Composite image of a mural, trees, and the colors green, white and black.
USC Dornsife researchers aim to find the best places to add cooling tree canopies in overheated, underserved communities. (Composite: Kim Nguyen. Images: Jillian Gorman and iStock.)

Where urban tree canopies and environmental justice meet

USC Dornsife researchers aim to bolster urban greenery, lower city temperatures and address longstanding environmental inequities, powered by a $2.9 million grant from the Bezos Earth Fund.
ByDaniel P. Smith

What would you do if you had more resources for your work?

When this question hits a researcher’s ears, it usually sparks more than a little interest. For John Wilson and Manuel Pastor, it led to a $2.9 million grant from the Bezos Earth Fund.

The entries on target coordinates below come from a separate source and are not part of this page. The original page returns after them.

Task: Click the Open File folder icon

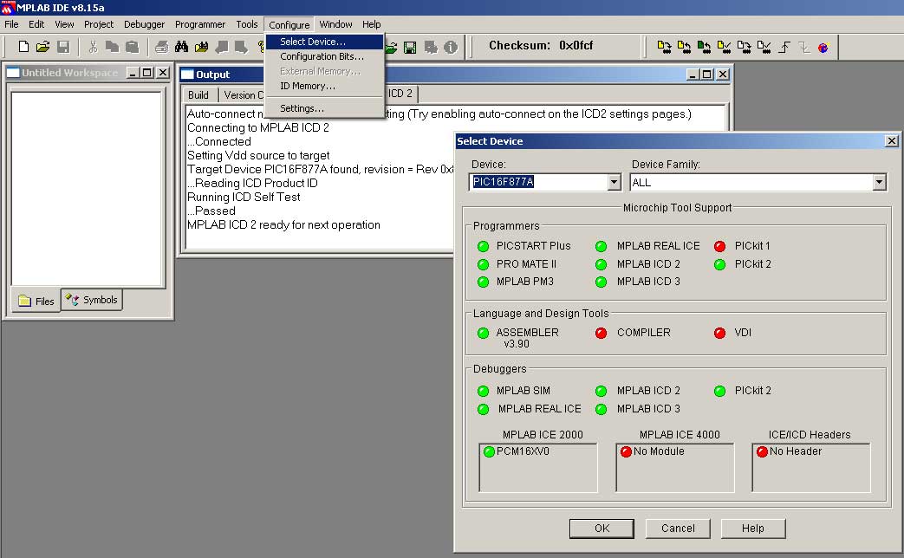Action: point(43,47)
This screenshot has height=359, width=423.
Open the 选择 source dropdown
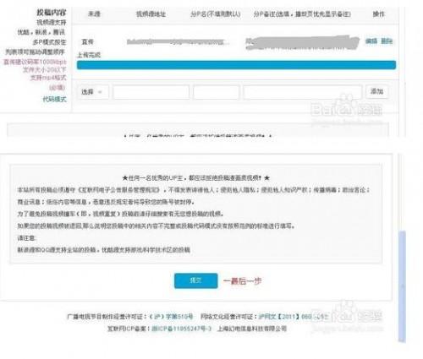click(92, 92)
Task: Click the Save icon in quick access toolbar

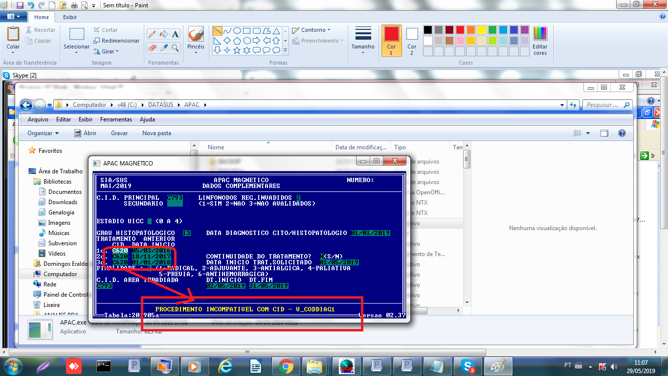Action: click(x=20, y=5)
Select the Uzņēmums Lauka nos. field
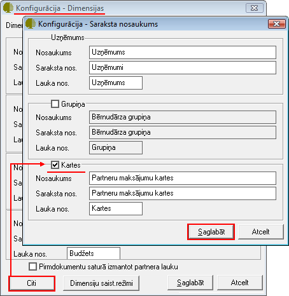Screen dimensions: 289x296 (116, 83)
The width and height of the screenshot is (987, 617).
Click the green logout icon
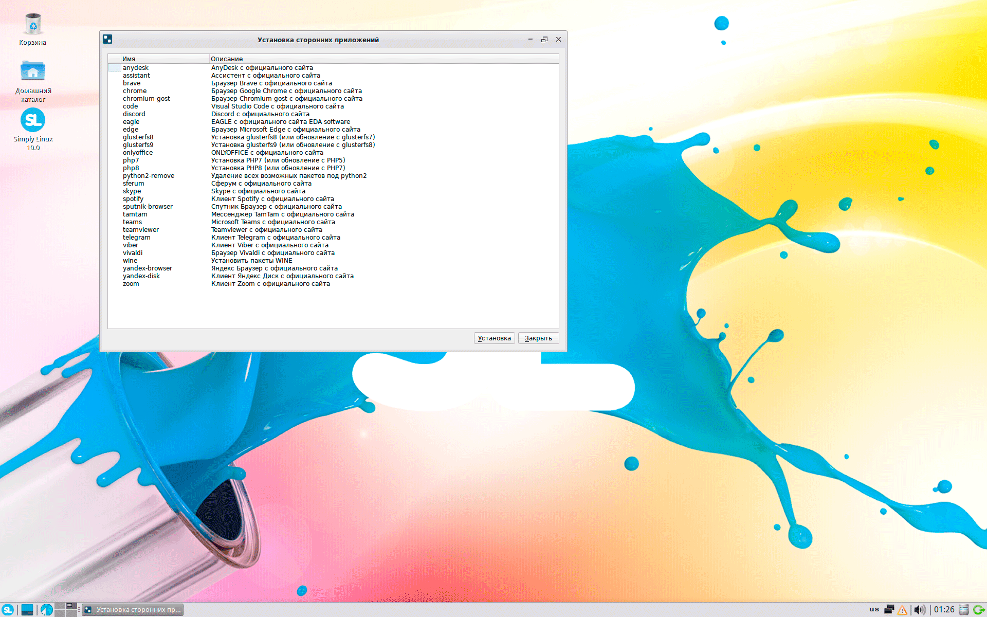click(x=978, y=609)
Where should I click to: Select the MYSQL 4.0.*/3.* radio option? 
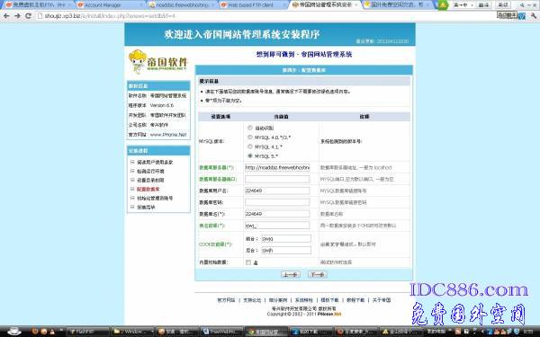coord(250,137)
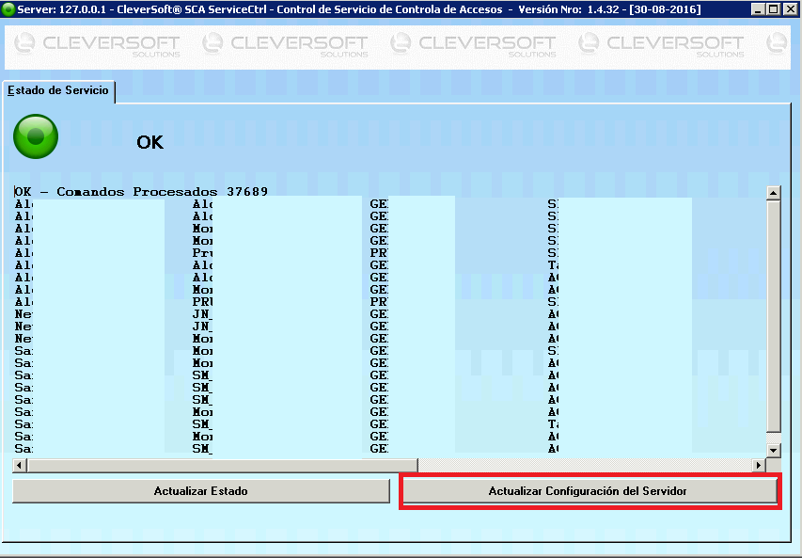The image size is (802, 558).
Task: Click Actualizar Configuración del Servidor button
Action: pyautogui.click(x=589, y=491)
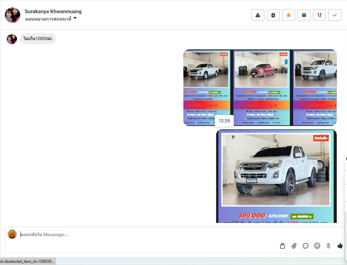Click the header profile picture of Surakanya
347x265 pixels.
[13, 15]
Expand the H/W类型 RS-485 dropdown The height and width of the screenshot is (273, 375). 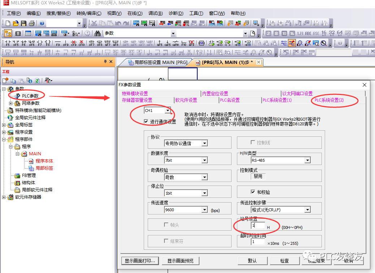click(307, 160)
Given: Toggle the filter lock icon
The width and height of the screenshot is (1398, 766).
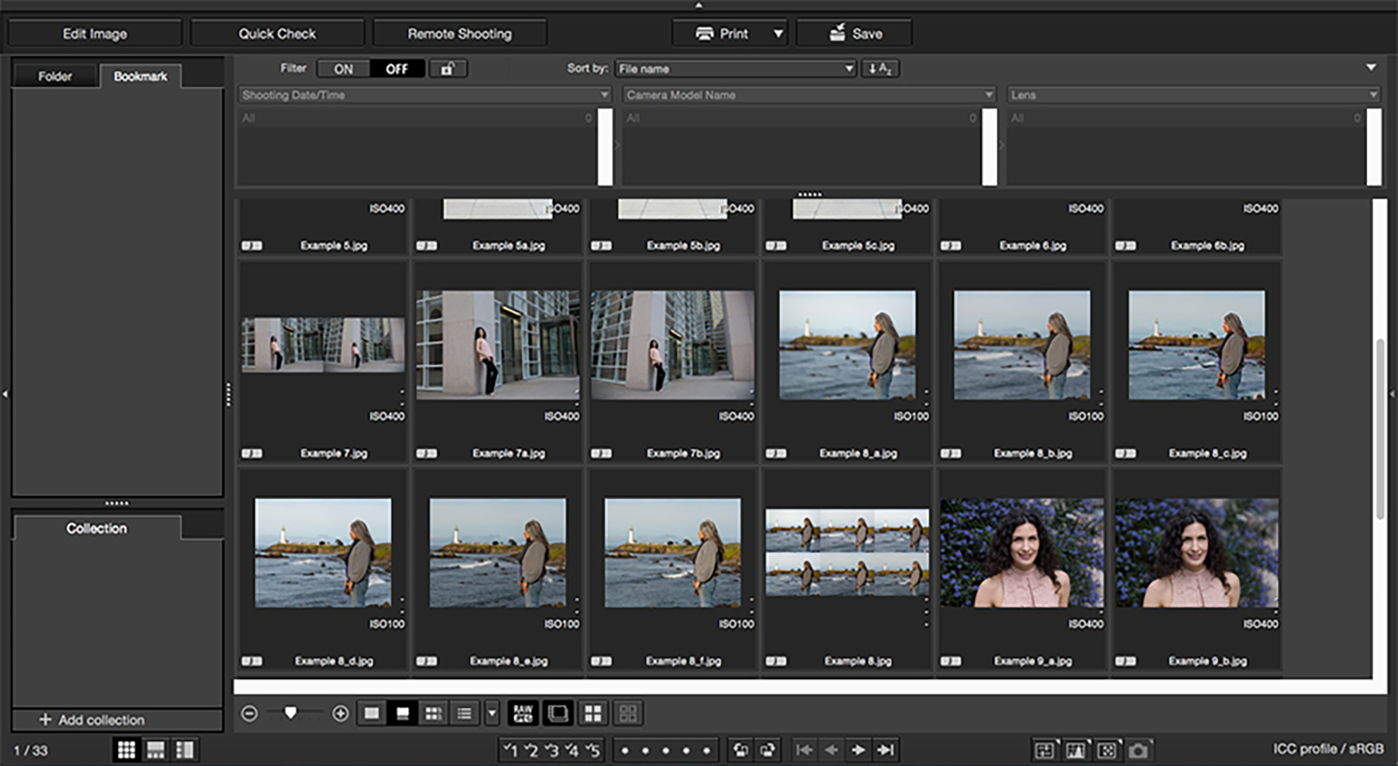Looking at the screenshot, I should tap(448, 68).
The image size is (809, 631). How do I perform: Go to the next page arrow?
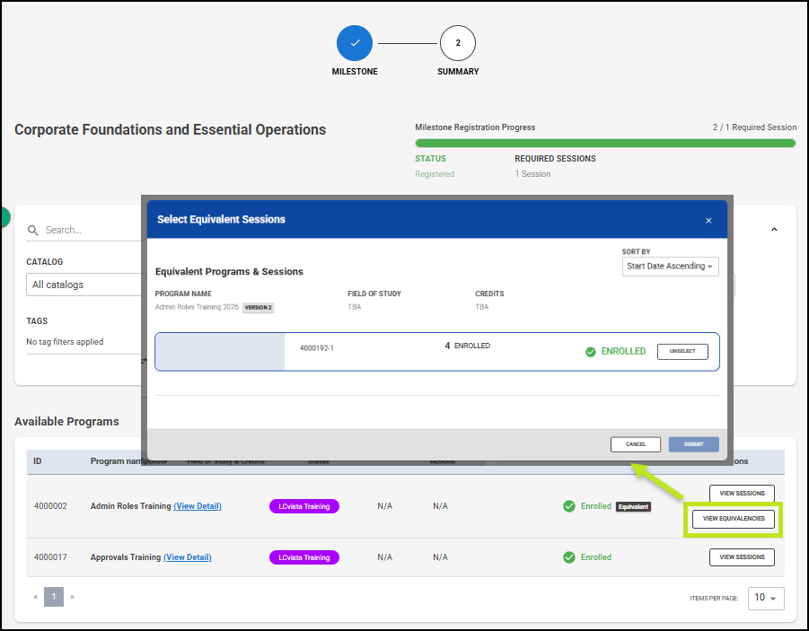[72, 596]
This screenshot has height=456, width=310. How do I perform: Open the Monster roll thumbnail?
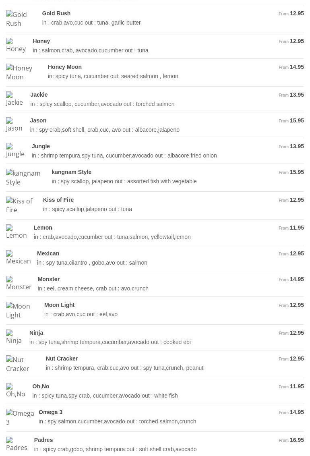coord(19,284)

The two USC Dornsife College of Letters, Arts and Sciences professors, invited by the Earth Fund to apply for the grant, will use the funds to counter some of climate change’s negative impacts and to narrow existing environmental equity gaps plaguing cities across the United States.

Over the next two years, Wilson, director of USC Dornsife’s Spatial Sciences Institute, and Pastor, director of USC Dornsife’s Equity Research Institute, will develop tools to promote and prioritize equity-driven urban greening.

In practical terms, this means finding the best places to add tree canopies, which have proven effective in lowering urban area land temperatures, where they are sorely needed in underserved communities.